A Legacy of Family Ties
Ann had a passion for researching the family tree, and over the years she had accumulated a great deal of paperwork about her and Nick’s ancestors. We her children took a mild to middling interest in her passion. When she died prematurely, we grieved in different ways. Three or four of us took up her research as a way to honor her efforts and to pass along the family stories she had left us. With the advent of online genealogical sources, it has allowed us to go further than she was able to with her limited time.
A few years ago “failure to launch syndrome” was a popular subject in the culture. The stereotype was the 30 year-old unemployed son playing video games in the family basement. Of course setting limits and expectations is a given, but the overall attitude of our culture seems to be that when a person reaches a certain age, he or she should leave the nest as soon as possible. Reality was very different for our ancestors. Educational and employment opportunities were more limited, of course, and it often took multiple incomes to run a household. Ann’s 1870 relatives in one Savannah GA household worked as a wood merchant, a tin smith, an engine builder, and an assistant housekeeper. Ann’s father grew up in a townhouse that hosted as many 16 and possibly even more extended family members at a time.

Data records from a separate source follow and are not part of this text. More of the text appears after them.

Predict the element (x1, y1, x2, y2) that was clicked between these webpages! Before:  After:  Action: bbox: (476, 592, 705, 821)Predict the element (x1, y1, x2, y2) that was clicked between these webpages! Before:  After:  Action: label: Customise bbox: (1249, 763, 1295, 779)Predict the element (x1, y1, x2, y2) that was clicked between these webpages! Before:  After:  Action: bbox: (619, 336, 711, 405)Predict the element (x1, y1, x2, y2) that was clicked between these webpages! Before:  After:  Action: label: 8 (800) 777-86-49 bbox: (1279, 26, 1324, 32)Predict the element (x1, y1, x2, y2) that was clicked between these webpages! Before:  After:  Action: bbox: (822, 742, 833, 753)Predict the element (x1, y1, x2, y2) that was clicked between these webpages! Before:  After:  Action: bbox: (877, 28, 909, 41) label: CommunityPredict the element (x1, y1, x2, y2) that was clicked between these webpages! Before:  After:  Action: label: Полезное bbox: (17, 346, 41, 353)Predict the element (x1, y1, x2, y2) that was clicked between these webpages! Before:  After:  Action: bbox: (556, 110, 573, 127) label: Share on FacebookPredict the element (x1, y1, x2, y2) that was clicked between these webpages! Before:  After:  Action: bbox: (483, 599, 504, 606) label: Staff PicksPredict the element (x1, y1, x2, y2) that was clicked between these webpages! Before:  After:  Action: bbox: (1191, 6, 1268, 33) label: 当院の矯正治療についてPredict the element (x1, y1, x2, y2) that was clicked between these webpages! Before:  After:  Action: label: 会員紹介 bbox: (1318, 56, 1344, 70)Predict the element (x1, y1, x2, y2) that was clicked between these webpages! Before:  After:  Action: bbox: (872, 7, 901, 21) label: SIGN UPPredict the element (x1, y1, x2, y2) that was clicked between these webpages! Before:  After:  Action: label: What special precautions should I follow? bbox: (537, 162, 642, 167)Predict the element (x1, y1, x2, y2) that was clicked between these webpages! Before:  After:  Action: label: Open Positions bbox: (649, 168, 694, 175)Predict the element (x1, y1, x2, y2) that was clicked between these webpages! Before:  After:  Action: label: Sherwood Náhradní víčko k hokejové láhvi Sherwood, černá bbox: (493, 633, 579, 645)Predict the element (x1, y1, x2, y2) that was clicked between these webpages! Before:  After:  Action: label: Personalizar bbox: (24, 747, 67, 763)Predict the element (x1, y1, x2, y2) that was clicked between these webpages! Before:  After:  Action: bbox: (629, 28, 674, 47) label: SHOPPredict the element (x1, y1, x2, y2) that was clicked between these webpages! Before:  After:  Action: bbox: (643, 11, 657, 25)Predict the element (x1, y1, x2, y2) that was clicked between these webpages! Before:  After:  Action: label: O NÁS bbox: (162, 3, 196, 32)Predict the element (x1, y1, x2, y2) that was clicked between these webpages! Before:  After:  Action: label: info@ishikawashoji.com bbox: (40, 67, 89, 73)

The 1920 Savannah census for example shows 13 year-old Leon living with his parents, two great-aunts, and his siblings, including a married sister and her small child. It was the same house that Leon’s grandparents had lived in even before the turn of the century. Four (and briefly even five) generations in a few small rooms not just at Thanksgiving and Christmas, but every day of the year.
Joined for Life… and Beyond
While doing some recent research on family burial sites in Savannah, I discovered that Ann’s direct ancestors are buried in 10 different plots across two of the historic cemeteries in the city: Laurel Grove on the west side and Bonaventure on the east (up to 5 generations removed. There may be more yet beyond that). The biggest surprises were, first, the number of relatives without headstones and, second, the number of people buried per plot, each lot averaging about 10 feet wide by 14 feet deep. Ann’s paternal grandparents are buried in a well-marked and spacious double plot at Bonaventure with 8 other close Grayson relatives alongside them, while records at Laurel Grove indicate that her paternal 2nd great-grandmother Catherine Wall Patterson (1822-1865) shares her final resting place with 17 others, with only one small broken stone (not hers) indicating anyone at all is buried there.
As far as I know, no one is complaining about the cemetery accommodations, and though a large extended family in one household might not be ideal, there are certainly many positive lessons and experiences younger and older people can gain from living in such close quarters. And after all, as George Eliot wrote in Adam Bede, “What greater thing is there for human souls than to feel they are joined for life – to strengthen each other in all labor to rest on each other in all sorrow to minister to each other in all pain, to be with each other in silent unspeakable memories?”